### [Records shown]
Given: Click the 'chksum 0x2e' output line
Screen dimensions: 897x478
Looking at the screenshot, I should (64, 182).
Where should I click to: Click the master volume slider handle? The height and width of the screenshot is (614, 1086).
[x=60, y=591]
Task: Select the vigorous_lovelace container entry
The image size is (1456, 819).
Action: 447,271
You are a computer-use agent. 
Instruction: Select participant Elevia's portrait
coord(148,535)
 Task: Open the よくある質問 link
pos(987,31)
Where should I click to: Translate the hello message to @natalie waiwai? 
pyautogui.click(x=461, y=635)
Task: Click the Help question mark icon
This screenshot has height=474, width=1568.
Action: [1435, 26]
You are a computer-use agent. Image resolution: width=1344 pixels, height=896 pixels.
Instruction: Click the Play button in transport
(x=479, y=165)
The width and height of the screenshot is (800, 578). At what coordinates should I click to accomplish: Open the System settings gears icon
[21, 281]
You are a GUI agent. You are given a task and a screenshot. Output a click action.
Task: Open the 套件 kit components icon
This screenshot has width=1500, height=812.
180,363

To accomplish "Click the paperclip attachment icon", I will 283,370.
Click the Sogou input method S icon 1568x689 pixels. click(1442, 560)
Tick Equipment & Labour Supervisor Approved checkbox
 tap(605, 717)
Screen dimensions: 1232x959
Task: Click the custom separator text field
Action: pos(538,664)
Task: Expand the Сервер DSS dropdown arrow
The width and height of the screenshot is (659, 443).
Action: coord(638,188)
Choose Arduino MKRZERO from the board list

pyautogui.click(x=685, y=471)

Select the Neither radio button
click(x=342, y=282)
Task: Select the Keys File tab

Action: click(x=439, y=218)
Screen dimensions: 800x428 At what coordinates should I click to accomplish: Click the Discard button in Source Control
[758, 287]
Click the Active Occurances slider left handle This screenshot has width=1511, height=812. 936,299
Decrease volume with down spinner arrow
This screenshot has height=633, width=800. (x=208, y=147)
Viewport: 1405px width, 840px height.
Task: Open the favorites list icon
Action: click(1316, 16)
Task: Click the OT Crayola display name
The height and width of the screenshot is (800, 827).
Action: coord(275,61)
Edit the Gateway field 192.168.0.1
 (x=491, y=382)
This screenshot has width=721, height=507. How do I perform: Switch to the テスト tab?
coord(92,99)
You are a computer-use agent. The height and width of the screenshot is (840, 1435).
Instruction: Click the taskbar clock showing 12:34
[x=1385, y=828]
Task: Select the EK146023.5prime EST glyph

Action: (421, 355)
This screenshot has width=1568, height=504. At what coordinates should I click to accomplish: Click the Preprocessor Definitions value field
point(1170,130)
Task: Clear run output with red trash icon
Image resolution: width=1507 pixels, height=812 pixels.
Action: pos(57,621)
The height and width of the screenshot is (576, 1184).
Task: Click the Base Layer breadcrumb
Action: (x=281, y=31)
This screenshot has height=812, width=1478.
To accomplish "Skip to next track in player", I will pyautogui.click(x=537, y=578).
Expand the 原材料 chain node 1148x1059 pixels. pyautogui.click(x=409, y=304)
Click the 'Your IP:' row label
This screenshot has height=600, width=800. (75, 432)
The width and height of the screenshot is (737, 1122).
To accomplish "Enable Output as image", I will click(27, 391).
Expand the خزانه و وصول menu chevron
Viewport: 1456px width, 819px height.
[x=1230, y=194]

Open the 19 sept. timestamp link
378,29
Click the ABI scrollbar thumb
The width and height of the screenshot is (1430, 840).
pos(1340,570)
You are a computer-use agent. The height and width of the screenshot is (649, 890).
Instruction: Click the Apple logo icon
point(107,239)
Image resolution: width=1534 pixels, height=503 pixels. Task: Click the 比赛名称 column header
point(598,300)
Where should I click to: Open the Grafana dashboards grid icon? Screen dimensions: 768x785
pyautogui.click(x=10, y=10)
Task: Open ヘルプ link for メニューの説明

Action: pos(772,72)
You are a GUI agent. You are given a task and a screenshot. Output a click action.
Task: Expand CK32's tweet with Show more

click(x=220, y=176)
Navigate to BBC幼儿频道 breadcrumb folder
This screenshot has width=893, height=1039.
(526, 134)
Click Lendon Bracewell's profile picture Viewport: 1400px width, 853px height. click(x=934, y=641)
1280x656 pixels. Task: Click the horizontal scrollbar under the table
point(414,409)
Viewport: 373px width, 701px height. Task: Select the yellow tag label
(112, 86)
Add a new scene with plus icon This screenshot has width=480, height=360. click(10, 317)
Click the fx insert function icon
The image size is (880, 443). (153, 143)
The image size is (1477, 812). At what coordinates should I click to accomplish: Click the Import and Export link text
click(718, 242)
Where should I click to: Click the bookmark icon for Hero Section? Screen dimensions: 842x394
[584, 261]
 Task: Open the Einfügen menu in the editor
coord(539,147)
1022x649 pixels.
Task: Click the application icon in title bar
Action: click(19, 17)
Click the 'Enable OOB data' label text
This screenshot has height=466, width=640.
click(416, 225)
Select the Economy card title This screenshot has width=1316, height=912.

### [Problem details]
Put every line of the records above into a numbered list, leaving out the blank lines.

### [Solution for this task]
1. Given: Click the 'chksum 0x2e' output line
2. Screen dimensions: 897x478
3. Looking at the screenshot, I should (64, 182).
4. Where should I click to: Click the master volume slider handle? The height and width of the screenshot is (614, 1086).
5. [x=60, y=591]
6. Task: Select the vigorous_lovelace container entry
7. The image size is (1456, 819).
8. Action: 447,271
9. You are a computer-use agent. 
10. Instruction: Select participant Elevia's portrait
11. coord(148,535)
12.  Task: Open the よくある質問 link
13. pos(987,31)
14. Where should I click to: Translate the hello message to @natalie waiwai? 
15. pyautogui.click(x=461, y=635)
16. Task: Click the Help question mark icon
17. This screenshot has height=474, width=1568.
18. Action: [1435, 26]
19. You are a computer-use agent. Image resolution: width=1344 pixels, height=896 pixels.
20. Instruction: Click the Play button in transport
21. (x=479, y=165)
22. The width and height of the screenshot is (800, 578). At what coordinates should I click to accomplish: Open the System settings gears icon
23. [21, 281]
24. You are a GUI agent. You are given a task and a screenshot. Output a click action.
25. Task: Open the 套件 kit components icon
26. This screenshot has width=1500, height=812.
27. 180,363
28. To accomplish "Click the paperclip attachment icon", I will 283,370.
29. Click the Sogou input method S icon 1568x689 pixels. click(1442, 560)
30. Tick Equipment & Labour Supervisor Approved checkbox
31.  tap(605, 717)
32. Screen dimensions: 1232x959
33. Task: Click the custom separator text field
34. Action: pos(538,664)
35. Task: Expand the Сервер DSS dropdown arrow
36. The width and height of the screenshot is (659, 443).
37. Action: coord(638,188)
38. Choose Arduino MKRZERO from the board list
39. pyautogui.click(x=685, y=471)
40. Select the Neither radio button
41. click(x=342, y=282)
42. Task: Select the Keys File tab
43. Action: click(x=439, y=218)
44. Screen dimensions: 800x428 At what coordinates should I click to accomplish: Click the Discard button in Source Control
45. [758, 287]
46. Click the Active Occurances slider left handle This screenshot has width=1511, height=812. 936,299
47. Decrease volume with down spinner arrow
48. This screenshot has height=633, width=800. (x=208, y=147)
49. Viewport: 1405px width, 840px height.
50. Task: Open the favorites list icon
51. Action: click(1316, 16)
52. Task: Click the OT Crayola display name
53. The height and width of the screenshot is (800, 827).
54. Action: coord(275,61)
55. Edit the Gateway field 192.168.0.1
56.  (x=491, y=382)
57. This screenshot has width=721, height=507. How do I perform: Switch to the テスト tab?
58. coord(92,99)
59. You are a computer-use agent. The height and width of the screenshot is (840, 1435).
60. Instruction: Click the taskbar clock showing 12:34
61. [x=1385, y=828]
62. Task: Select the EK146023.5prime EST glyph
63. Action: (421, 355)
64. This screenshot has width=1568, height=504. At what coordinates should I click to accomplish: Click the Preprocessor Definitions value field
65. point(1170,130)
66. Task: Clear run output with red trash icon
67. Image resolution: width=1507 pixels, height=812 pixels.
68. Action: pos(57,621)
69. The height and width of the screenshot is (576, 1184).
70. Task: Click the Base Layer breadcrumb
71. Action: (x=281, y=31)
72. This screenshot has height=812, width=1478.
73. To accomplish "Skip to next track in player", I will pyautogui.click(x=537, y=578).
74. Expand the 原材料 chain node 1148x1059 pixels. pyautogui.click(x=409, y=304)
75. Click the 'Your IP:' row label
76. This screenshot has height=600, width=800. (75, 432)
77. The width and height of the screenshot is (737, 1122).
78. To accomplish "Enable Output as image", I will click(27, 391).
79. Expand the خزانه و وصول menu chevron
80. Viewport: 1456px width, 819px height.
81. [x=1230, y=194]
82. Open the 19 sept. timestamp link
83. 378,29
84. Click the ABI scrollbar thumb
85. The width and height of the screenshot is (1430, 840).
86. pos(1340,570)
87. You are a computer-use agent. The height and width of the screenshot is (649, 890).
88. Instruction: Click the Apple logo icon
89. point(107,239)
90. Image resolution: width=1534 pixels, height=503 pixels. Task: Click the 比赛名称 column header
91. point(598,300)
92. Where should I click to: Open the Grafana dashboards grid icon? Screen dimensions: 768x785
93. pyautogui.click(x=10, y=10)
94. Task: Open ヘルプ link for メニューの説明
95. Action: pos(772,72)
96. You are a GUI agent. You are given a task and a screenshot. Output a click action.
97. Task: Expand CK32's tweet with Show more
98. click(x=220, y=176)
99. Navigate to BBC幼儿频道 breadcrumb folder
100. This screenshot has width=893, height=1039.
101. (526, 134)
102. Click Lendon Bracewell's profile picture Viewport: 1400px width, 853px height. click(x=934, y=641)
103. 1280x656 pixels. Task: Click the horizontal scrollbar under the table
104. point(414,409)
105. Viewport: 373px width, 701px height. Task: Select the yellow tag label
106. (112, 86)
107. Add a new scene with plus icon This screenshot has width=480, height=360. click(10, 317)
108. Click the fx insert function icon
109. The image size is (880, 443). (153, 143)
110. The image size is (1477, 812). At what coordinates should I click to accomplish: Click the Import and Export link text
111. click(718, 242)
112. Where should I click to: Click the bookmark icon for Hero Section? Screen dimensions: 842x394
113. [584, 261]
114.  Task: Open the Einfügen menu in the editor
115. coord(539,147)
116. 1022x649 pixels.
117. Task: Click the application icon in title bar
118. Action: click(19, 17)
119. Click the 'Enable OOB data' label text
120. This screenshot has height=466, width=640.
121. click(416, 225)
122. Select the Economy card title This screenshot has width=1316, height=912.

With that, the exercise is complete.